### Stored data entries:
================================
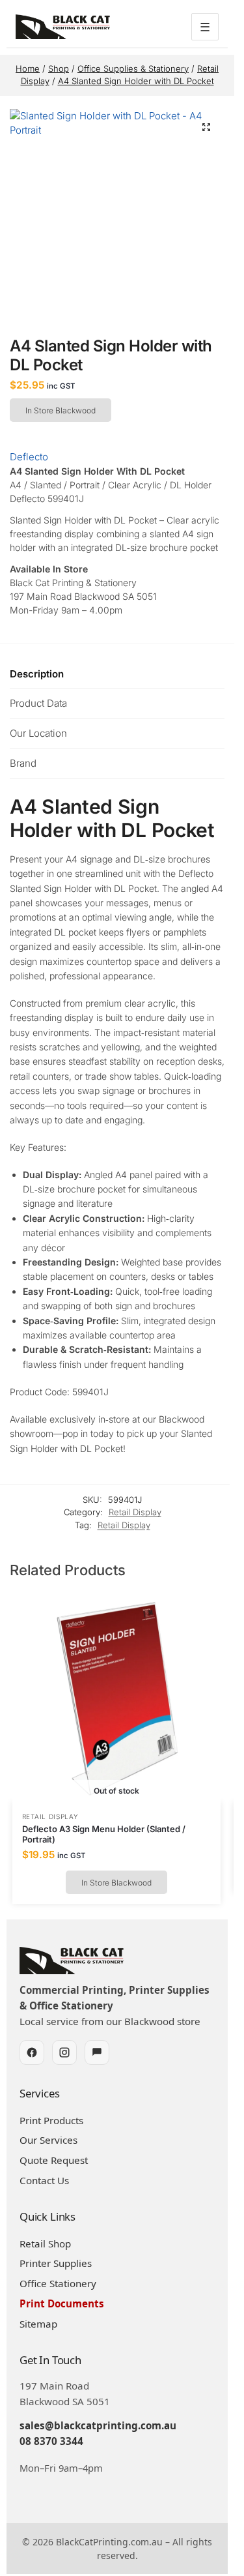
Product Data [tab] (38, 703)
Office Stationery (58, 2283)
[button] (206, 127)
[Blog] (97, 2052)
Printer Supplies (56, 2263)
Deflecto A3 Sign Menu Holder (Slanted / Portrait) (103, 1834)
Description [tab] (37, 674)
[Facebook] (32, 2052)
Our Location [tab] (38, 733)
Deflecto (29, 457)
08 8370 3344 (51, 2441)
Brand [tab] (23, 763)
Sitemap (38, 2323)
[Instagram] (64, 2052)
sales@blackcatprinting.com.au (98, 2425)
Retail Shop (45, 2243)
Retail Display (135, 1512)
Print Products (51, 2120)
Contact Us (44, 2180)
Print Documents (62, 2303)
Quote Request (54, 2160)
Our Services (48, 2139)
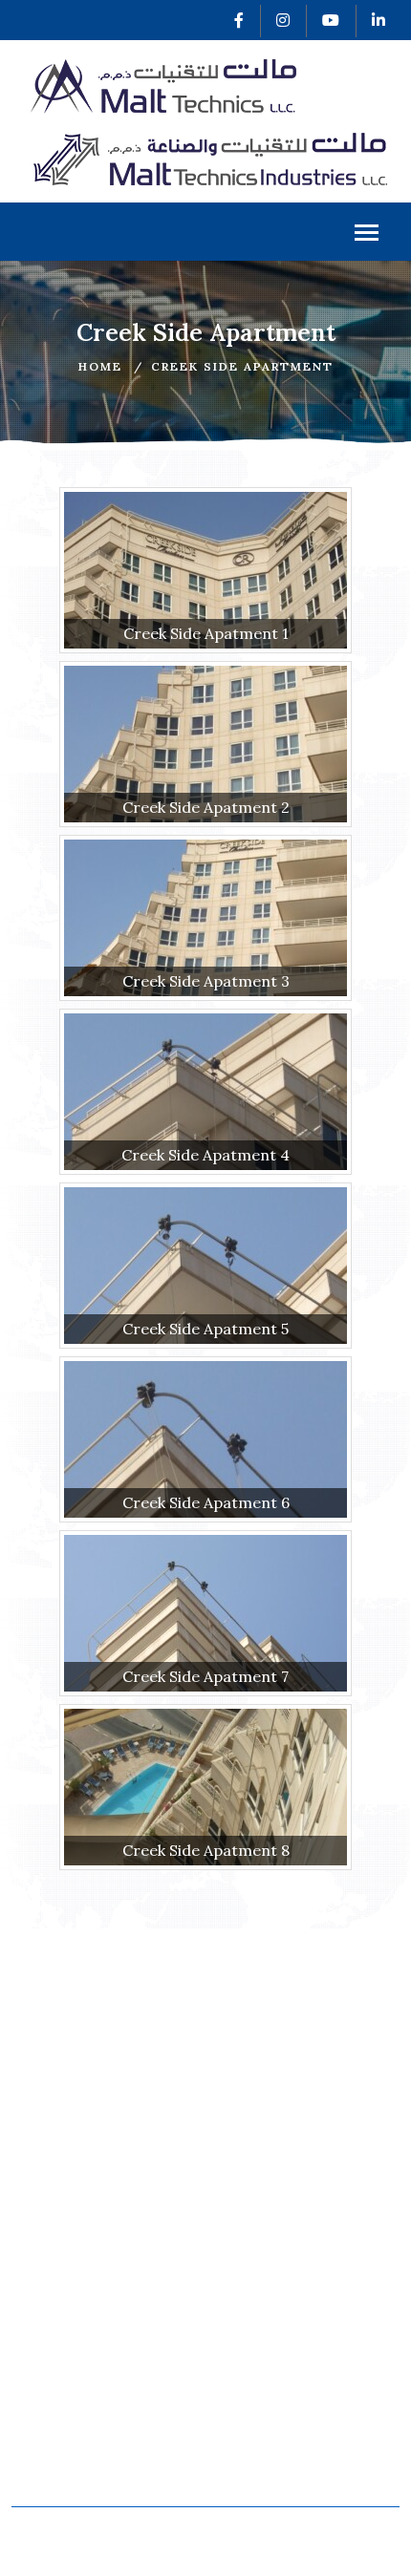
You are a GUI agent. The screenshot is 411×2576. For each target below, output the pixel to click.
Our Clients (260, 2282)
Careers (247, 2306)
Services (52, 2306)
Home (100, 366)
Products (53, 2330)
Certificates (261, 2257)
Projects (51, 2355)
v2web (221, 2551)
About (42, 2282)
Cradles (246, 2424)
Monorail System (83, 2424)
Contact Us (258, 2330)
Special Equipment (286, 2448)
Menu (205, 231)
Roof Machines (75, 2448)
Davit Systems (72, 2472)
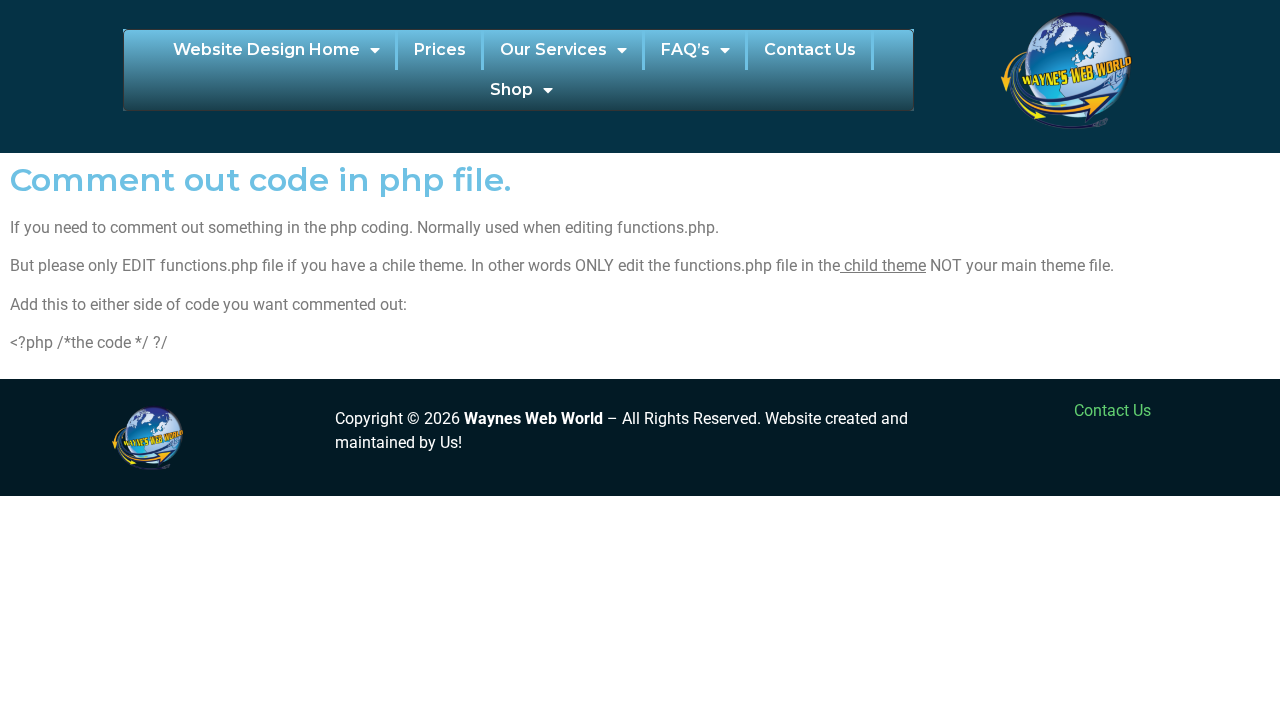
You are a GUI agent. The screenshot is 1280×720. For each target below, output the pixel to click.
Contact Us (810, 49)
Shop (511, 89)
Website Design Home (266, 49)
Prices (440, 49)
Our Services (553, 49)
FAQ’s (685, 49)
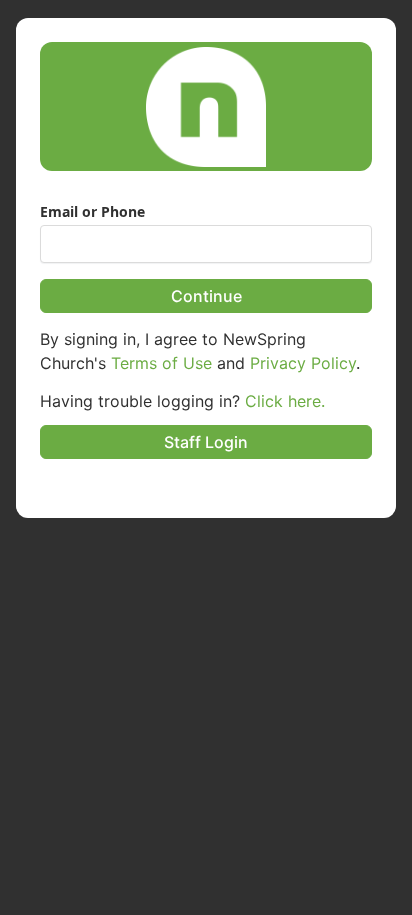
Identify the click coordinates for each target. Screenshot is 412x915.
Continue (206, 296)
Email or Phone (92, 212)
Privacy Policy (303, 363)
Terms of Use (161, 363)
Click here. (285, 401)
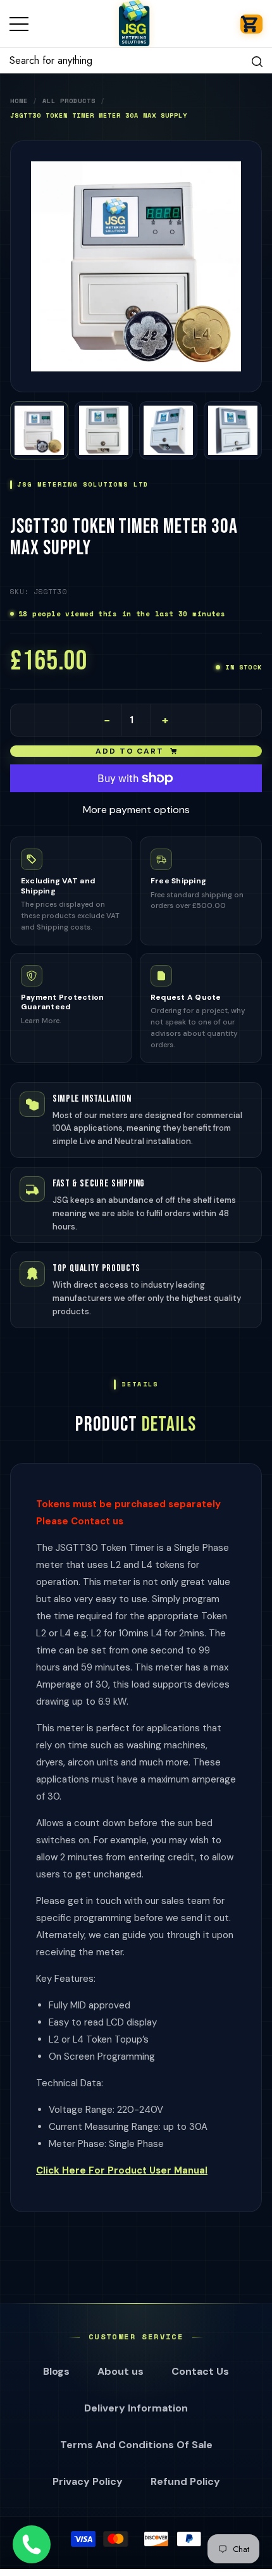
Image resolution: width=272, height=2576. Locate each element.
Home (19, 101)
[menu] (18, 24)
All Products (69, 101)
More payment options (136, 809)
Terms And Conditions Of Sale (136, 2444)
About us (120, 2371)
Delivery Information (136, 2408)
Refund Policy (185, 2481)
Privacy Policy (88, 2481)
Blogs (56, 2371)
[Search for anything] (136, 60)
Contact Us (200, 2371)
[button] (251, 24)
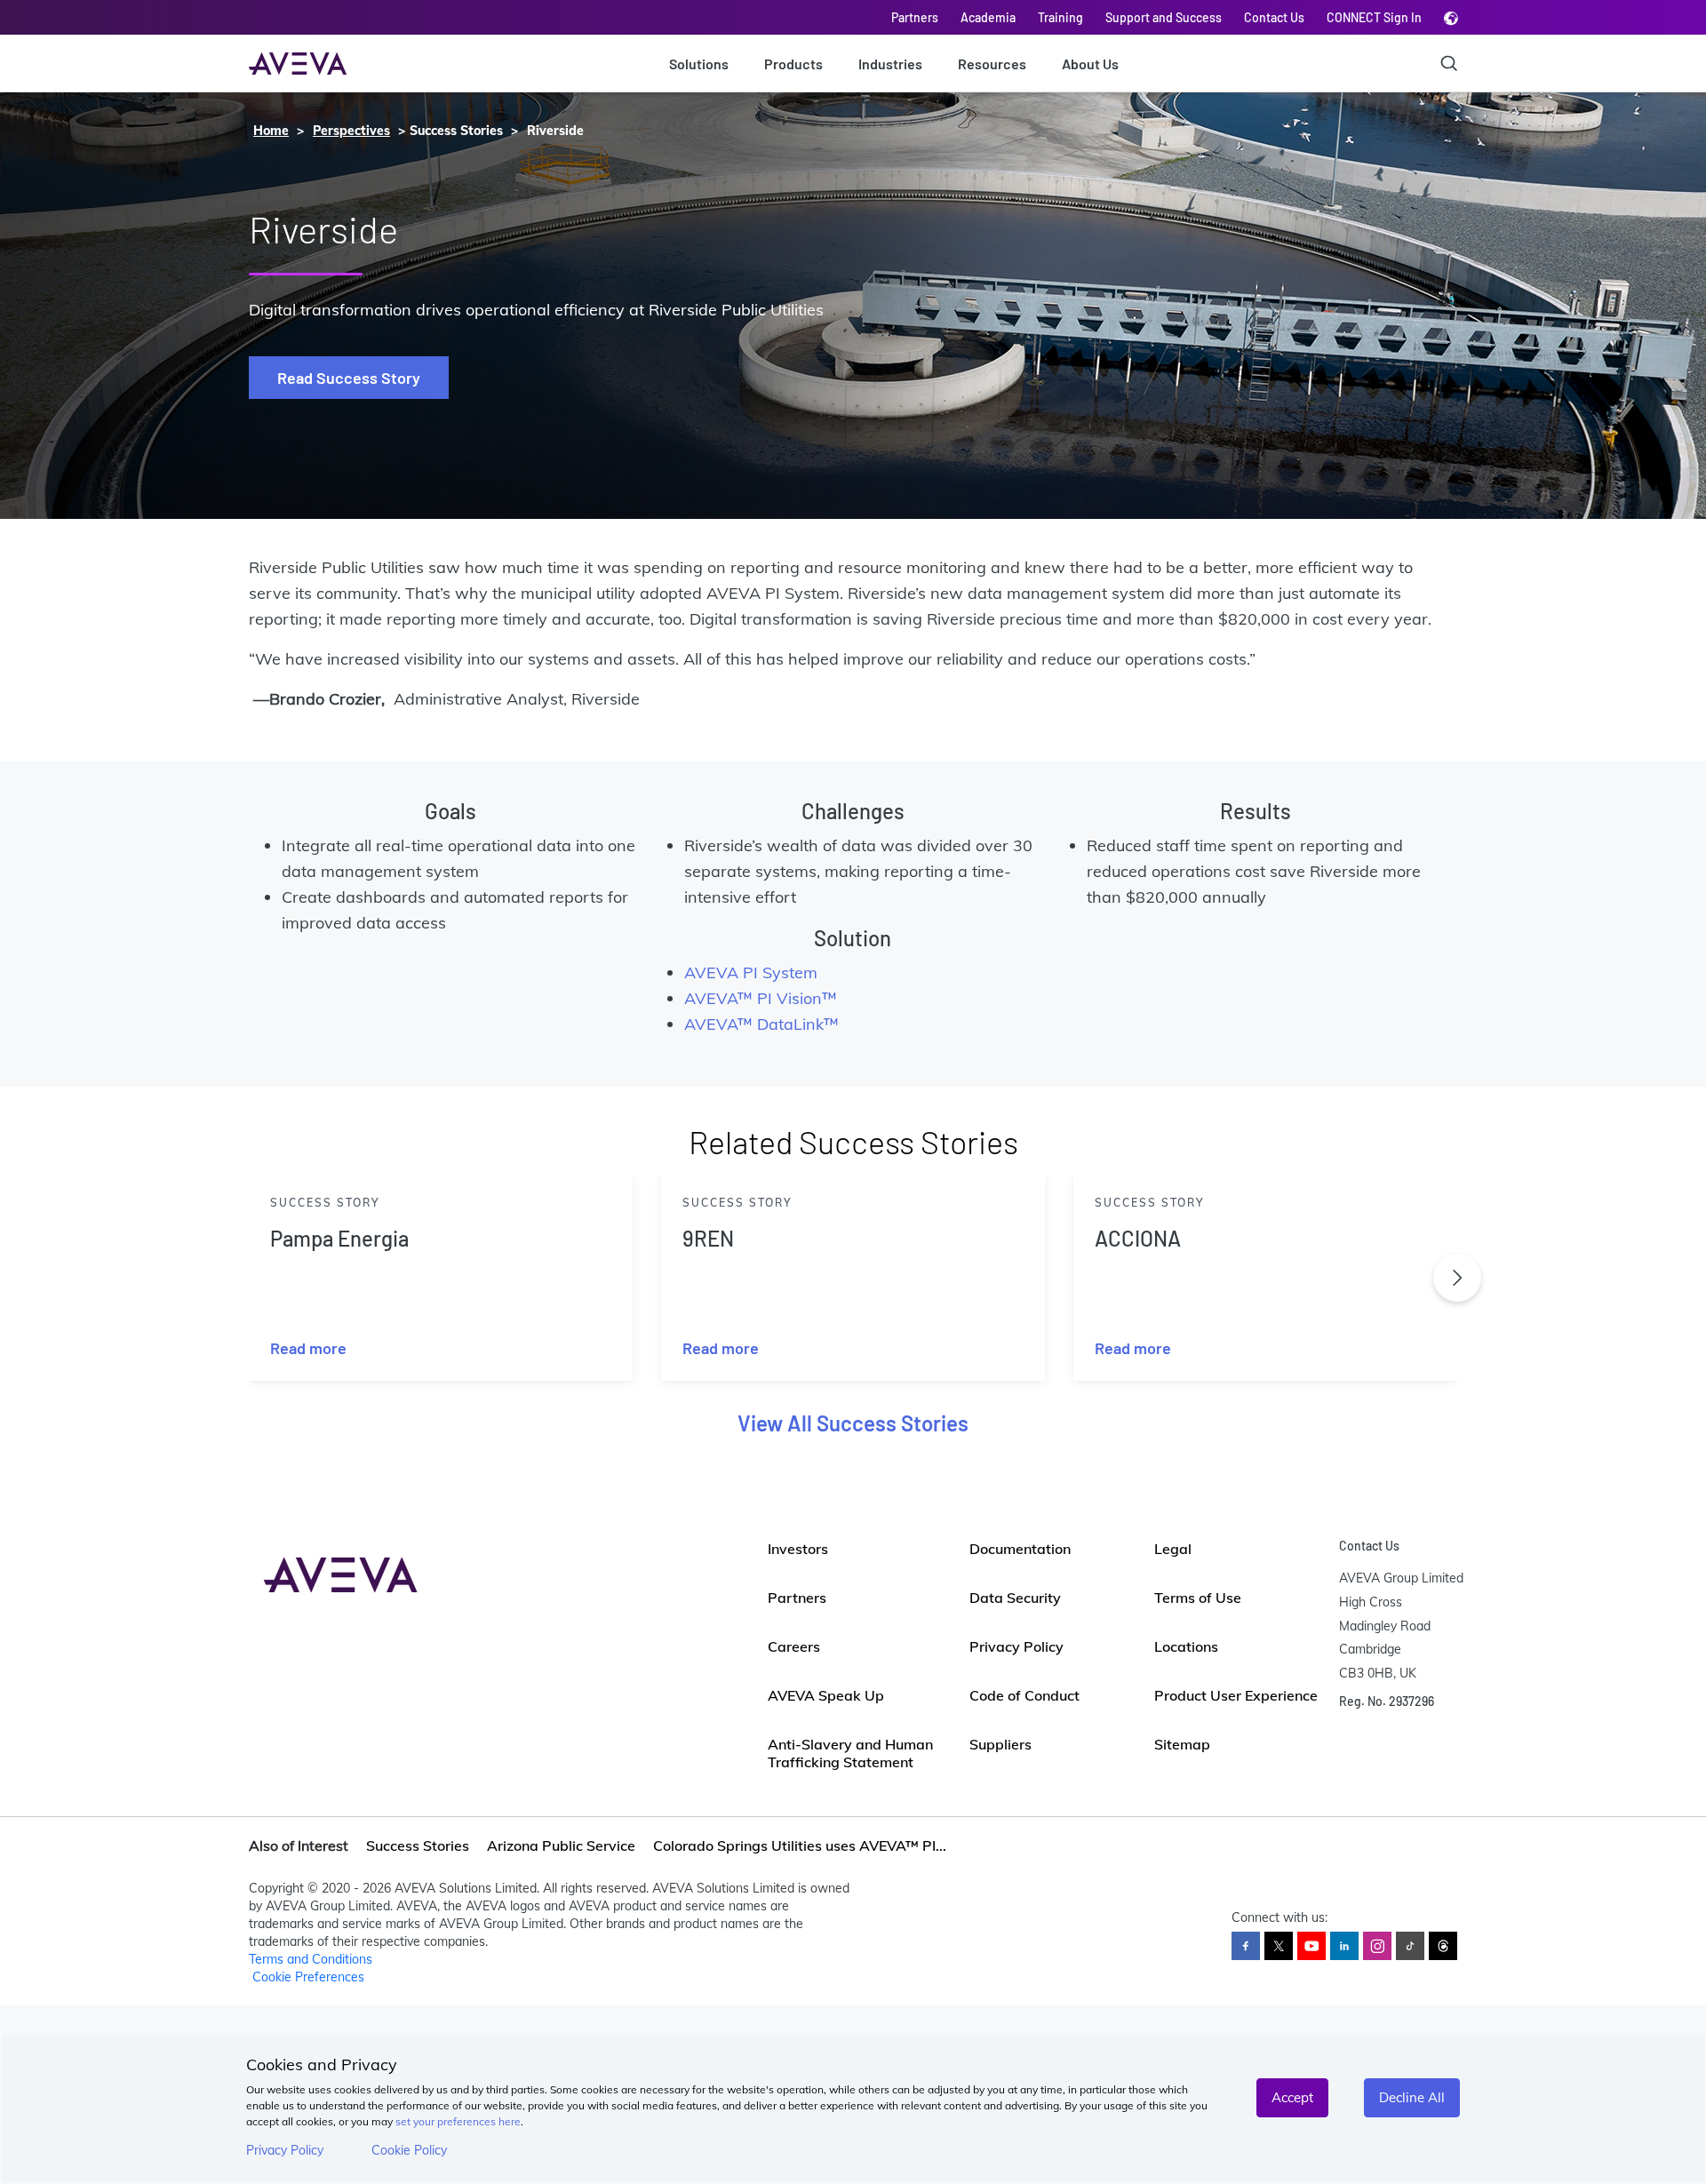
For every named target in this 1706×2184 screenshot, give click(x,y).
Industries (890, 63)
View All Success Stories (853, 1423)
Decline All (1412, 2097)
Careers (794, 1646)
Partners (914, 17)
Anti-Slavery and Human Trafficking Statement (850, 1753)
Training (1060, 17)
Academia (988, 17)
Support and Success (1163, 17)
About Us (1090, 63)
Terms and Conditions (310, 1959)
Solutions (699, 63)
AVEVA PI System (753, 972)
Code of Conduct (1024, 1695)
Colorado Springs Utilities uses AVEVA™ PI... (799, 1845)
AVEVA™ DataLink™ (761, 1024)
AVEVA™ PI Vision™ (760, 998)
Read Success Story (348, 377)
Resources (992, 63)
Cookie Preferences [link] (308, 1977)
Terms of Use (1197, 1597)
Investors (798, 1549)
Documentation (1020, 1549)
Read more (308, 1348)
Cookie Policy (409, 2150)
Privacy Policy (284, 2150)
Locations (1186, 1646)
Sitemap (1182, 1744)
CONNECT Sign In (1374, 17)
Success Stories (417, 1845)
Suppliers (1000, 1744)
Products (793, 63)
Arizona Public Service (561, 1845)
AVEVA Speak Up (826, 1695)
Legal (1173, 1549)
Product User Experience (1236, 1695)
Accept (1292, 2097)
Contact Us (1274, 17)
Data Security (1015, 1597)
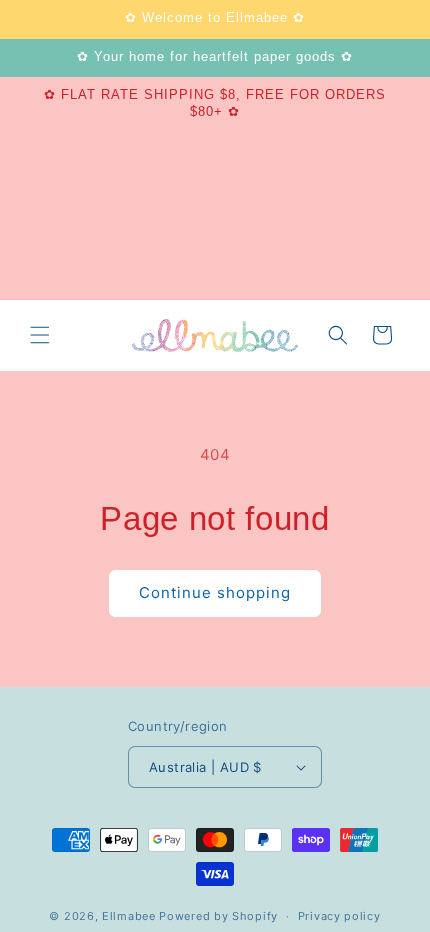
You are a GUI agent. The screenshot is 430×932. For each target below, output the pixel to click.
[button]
================================
### TASK DESCRIPTION:
Repeat the lines exactly as they stand, from the opening line of the data through the line with "Refund Policy (185, 2481)". Pictures stay out of the copy.

### ANSWER TO THE EXERCISE:
Product Data [tab] (38, 703)
Office Stationery (58, 2283)
[button] (206, 127)
[Blog] (97, 2052)
Printer Supplies (56, 2263)
Deflecto A3 Sign Menu Holder (Slanted / Portrait) (103, 1834)
Description [tab] (37, 674)
[Facebook] (32, 2052)
Our Location [tab] (38, 733)
Deflecto (29, 457)
08 8370 3344 (51, 2441)
Brand [tab] (23, 763)
Sitemap (38, 2323)
[Instagram] (64, 2052)
sales@blackcatprinting.com.au (98, 2425)
Retail Shop (45, 2243)
Retail Display (135, 1512)
Print Products (51, 2120)
Contact Us (44, 2180)
Print Documents (62, 2303)
Quote Request (54, 2160)
Our Services (48, 2139)
You are a GUI agent. The screenshot is 411×2576. For each target below, output the pixel to click.
Our Clients (260, 2282)
Careers (247, 2306)
Services (52, 2306)
Home (100, 366)
Products (53, 2330)
Certificates (261, 2257)
Projects (51, 2355)
v2web (221, 2551)
About (42, 2282)
Cradles (246, 2424)
Monorail System (83, 2424)
Contact Us (258, 2330)
Special Equipment (286, 2448)
Menu (205, 231)
Roof Machines (75, 2448)
Davit Systems (72, 2472)
You are a GUI agent. The screenshot is 1280×720. For each target below, output the pixel to click.
Contact Us (810, 49)
Shop (511, 89)
Website Design Home (266, 49)
Prices (440, 49)
Our Services (553, 49)
FAQ’s (685, 49)
Identify the click coordinates for each target. Screenshot is 412x915.
Continue (206, 296)
Email or Phone (92, 212)
Privacy Policy (303, 363)
Terms of Use (161, 363)
Click here. (285, 401)
Image resolution: width=272, height=2576. Locate each element.
Home (19, 101)
[menu] (18, 24)
All Products (69, 101)
More payment options (136, 809)
Terms And Conditions Of Sale (136, 2444)
About us (120, 2371)
Delivery Information (136, 2408)
Refund Policy (185, 2481)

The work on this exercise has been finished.